→ Goal of the exercise: Each record below should appear again exactly as written.

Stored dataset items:
::::::::::

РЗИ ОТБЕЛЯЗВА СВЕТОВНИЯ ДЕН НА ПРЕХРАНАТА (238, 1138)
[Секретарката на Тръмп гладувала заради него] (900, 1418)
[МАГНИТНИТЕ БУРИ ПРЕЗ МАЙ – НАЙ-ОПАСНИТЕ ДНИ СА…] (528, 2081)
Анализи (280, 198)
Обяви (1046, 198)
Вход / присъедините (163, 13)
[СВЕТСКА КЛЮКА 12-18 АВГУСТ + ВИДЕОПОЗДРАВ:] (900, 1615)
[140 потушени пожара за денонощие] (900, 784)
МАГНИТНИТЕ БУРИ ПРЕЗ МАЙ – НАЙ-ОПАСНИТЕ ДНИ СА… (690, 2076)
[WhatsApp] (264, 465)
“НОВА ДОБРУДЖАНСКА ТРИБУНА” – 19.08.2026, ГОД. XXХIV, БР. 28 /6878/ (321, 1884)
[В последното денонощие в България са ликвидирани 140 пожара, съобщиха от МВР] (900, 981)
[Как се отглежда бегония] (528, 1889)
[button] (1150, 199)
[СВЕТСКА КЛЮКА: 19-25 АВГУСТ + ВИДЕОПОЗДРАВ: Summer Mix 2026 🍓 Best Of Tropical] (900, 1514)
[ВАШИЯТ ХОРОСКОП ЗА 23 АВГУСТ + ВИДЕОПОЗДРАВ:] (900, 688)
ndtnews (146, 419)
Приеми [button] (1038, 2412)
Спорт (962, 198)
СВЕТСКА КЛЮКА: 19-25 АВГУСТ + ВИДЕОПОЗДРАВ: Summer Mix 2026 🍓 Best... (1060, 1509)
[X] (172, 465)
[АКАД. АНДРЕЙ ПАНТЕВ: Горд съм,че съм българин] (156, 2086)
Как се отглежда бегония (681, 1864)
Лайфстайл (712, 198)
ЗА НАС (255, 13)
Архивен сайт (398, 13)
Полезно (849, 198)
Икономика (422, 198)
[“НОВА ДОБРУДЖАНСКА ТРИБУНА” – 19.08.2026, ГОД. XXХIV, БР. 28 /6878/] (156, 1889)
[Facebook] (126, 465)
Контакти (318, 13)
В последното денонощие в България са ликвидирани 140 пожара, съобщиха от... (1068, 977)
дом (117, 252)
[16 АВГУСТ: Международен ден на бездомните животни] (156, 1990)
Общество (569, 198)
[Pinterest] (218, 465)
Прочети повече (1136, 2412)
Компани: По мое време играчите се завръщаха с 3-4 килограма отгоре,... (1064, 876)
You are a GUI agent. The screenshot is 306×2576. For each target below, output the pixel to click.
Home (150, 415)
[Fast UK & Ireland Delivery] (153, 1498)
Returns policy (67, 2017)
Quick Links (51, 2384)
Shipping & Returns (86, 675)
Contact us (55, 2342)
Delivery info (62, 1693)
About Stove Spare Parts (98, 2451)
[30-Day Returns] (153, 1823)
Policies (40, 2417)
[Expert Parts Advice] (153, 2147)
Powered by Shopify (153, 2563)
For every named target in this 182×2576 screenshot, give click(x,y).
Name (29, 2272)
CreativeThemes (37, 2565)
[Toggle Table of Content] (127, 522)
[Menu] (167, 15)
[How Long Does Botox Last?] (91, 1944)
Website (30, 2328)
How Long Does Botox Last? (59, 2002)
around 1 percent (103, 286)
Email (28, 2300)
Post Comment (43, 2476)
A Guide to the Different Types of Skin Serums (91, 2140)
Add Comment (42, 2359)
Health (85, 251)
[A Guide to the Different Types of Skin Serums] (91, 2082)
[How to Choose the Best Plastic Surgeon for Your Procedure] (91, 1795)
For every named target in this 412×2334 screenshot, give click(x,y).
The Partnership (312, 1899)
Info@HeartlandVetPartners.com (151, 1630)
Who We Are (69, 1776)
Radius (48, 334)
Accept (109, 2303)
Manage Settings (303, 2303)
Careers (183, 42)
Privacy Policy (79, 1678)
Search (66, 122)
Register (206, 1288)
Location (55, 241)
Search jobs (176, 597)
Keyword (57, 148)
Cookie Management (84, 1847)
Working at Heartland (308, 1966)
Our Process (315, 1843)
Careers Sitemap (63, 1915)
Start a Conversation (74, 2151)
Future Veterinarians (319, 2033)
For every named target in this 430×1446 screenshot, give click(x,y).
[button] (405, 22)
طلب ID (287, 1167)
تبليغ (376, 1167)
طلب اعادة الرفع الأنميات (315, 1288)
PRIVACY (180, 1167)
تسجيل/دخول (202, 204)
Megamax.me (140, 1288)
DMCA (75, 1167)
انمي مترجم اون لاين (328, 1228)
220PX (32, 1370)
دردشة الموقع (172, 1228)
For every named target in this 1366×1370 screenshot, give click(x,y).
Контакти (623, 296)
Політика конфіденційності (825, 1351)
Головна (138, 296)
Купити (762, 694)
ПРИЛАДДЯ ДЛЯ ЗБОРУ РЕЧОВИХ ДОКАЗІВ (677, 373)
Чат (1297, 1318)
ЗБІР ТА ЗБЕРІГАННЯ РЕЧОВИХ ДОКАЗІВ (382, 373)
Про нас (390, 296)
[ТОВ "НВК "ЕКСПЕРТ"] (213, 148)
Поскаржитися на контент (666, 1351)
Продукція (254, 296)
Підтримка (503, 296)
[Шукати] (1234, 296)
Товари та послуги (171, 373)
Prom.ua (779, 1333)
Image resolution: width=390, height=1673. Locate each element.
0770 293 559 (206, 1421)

::::::::::

→ Exercise result:
РЗИ ОТБЕЛЯЗВА СВЕТОВНИЯ ДЕН НА ПРЕХРАНАТА (238, 1138)
[Секретарката на Тръмп гладувала заради него] (900, 1418)
[МАГНИТНИТЕ БУРИ ПРЕЗ МАЙ – НАЙ-ОПАСНИТЕ ДНИ СА…] (528, 2081)
Анализи (280, 198)
Обяви (1046, 198)
Вход / присъедините (163, 13)
[СВЕТСКА КЛЮКА 12-18 АВГУСТ + ВИДЕОПОЗДРАВ:] (900, 1615)
[140 потушени пожара за денонощие] (900, 784)
МАГНИТНИТЕ БУРИ ПРЕЗ МАЙ – НАЙ-ОПАСНИТЕ ДНИ СА… (690, 2076)
[WhatsApp] (264, 465)
“НОВА ДОБРУДЖАНСКА ТРИБУНА” – 19.08.2026, ГОД. XXХIV, БР. 28 /6878/ (321, 1884)
[В последното денонощие в България са ликвидирани 140 пожара, съобщиха от МВР] (900, 981)
[Как се отглежда бегония] (528, 1889)
[button] (1150, 199)
[СВЕТСКА КЛЮКА: 19-25 АВГУСТ + ВИДЕОПОЗДРАВ: Summer Mix 2026 🍓 Best Of Tropical] (900, 1514)
[ВАШИЯТ ХОРОСКОП ЗА 23 АВГУСТ + ВИДЕОПОЗДРАВ:] (900, 688)
ndtnews (146, 419)
Приеми [button] (1038, 2412)
Спорт (962, 198)
СВЕТСКА КЛЮКА: 19-25 АВГУСТ + ВИДЕОПОЗДРАВ: Summer Mix 2026 🍓 Best... (1060, 1509)
[X] (172, 465)
[АКАД. АНДРЕЙ ПАНТЕВ: Горд съм,че съм българин] (156, 2086)
Как се отглежда бегония (681, 1864)
Лайфстайл (712, 198)
ЗА НАС (255, 13)
Архивен сайт (398, 13)
Полезно (849, 198)
Икономика (422, 198)
[“НОВА ДОБРУДЖАНСКА ТРИБУНА” – 19.08.2026, ГОД. XXХIV, БР. 28 /6878/] (156, 1889)
[Facebook] (126, 465)
Контакти (318, 13)
В последното денонощие в България са ликвидирани 140 пожара, съобщиха от... (1068, 977)
дом (117, 252)
[16 АВГУСТ: Международен ден на бездомните животни] (156, 1990)
Общество (569, 198)
[Pinterest] (218, 465)
Прочети повече (1136, 2412)
Компани: По мое време играчите се завръщаха с 3-4 килограма отгоре,... (1064, 876)
You are a GUI agent. The screenshot is 306×2576. For each target below, output the pixel to click.
Home (150, 415)
[Fast UK & Ireland Delivery] (153, 1498)
Returns policy (67, 2017)
Quick Links (51, 2384)
Shipping & Returns (86, 675)
Contact us (55, 2342)
Delivery info (62, 1693)
About Stove Spare Parts (98, 2451)
[30-Day Returns] (153, 1823)
Policies (40, 2417)
[Expert Parts Advice] (153, 2147)
Powered by Shopify (153, 2563)
For every named target in this 182×2576 screenshot, give click(x,y).
Name (29, 2272)
CreativeThemes (37, 2565)
[Toggle Table of Content] (127, 522)
[Menu] (167, 15)
[How Long Does Botox Last?] (91, 1944)
Website (30, 2328)
How Long Does Botox Last? (59, 2002)
around 1 percent (103, 286)
Email (28, 2300)
Post Comment (43, 2476)
A Guide to the Different Types of Skin Serums (91, 2140)
Add Comment (42, 2359)
Health (85, 251)
[A Guide to the Different Types of Skin Serums] (91, 2082)
[How to Choose the Best Plastic Surgeon for Your Procedure] (91, 1795)
For every named target in this 412×2334 screenshot, give click(x,y).
The Partnership (312, 1899)
Info@HeartlandVetPartners.com (151, 1630)
Who We Are (69, 1776)
Radius (48, 334)
Accept (109, 2303)
Manage Settings (303, 2303)
Careers (183, 42)
Privacy Policy (79, 1678)
Search (66, 122)
Register (206, 1288)
Location (55, 241)
Search jobs (176, 597)
Keyword (57, 148)
Cookie Management (84, 1847)
Working at Heartland (308, 1966)
Our Process (315, 1843)
Careers Sitemap (63, 1915)
Start a Conversation (74, 2151)
Future Veterinarians (319, 2033)
For every named target in this 430×1446 screenshot, give click(x,y).
[button] (405, 22)
طلب ID (287, 1167)
تبليغ (376, 1167)
طلب اعادة الرفع الأنميات (315, 1288)
PRIVACY (180, 1167)
تسجيل/دخول (202, 204)
Megamax.me (140, 1288)
DMCA (75, 1167)
انمي مترجم اون لاين (328, 1228)
220PX (32, 1370)
دردشة الموقع (172, 1228)
For every named target in this 1366×1370 screenshot, give click(x,y).
Контакти (623, 296)
Політика конфіденційності (825, 1351)
Головна (138, 296)
Купити (762, 694)
ПРИЛАДДЯ ДЛЯ ЗБОРУ РЕЧОВИХ ДОКАЗІВ (677, 373)
Чат (1297, 1318)
ЗБІР ТА ЗБЕРІГАННЯ РЕЧОВИХ ДОКАЗІВ (382, 373)
Про нас (390, 296)
[ТОВ "НВК "ЕКСПЕРТ"] (213, 148)
Поскаржитися на контент (666, 1351)
Продукція (254, 296)
Підтримка (503, 296)
[Шукати] (1234, 296)
Товари та послуги (171, 373)
Prom.ua (779, 1333)
Image resolution: width=390, height=1673. Locate each element.
0770 293 559 (206, 1421)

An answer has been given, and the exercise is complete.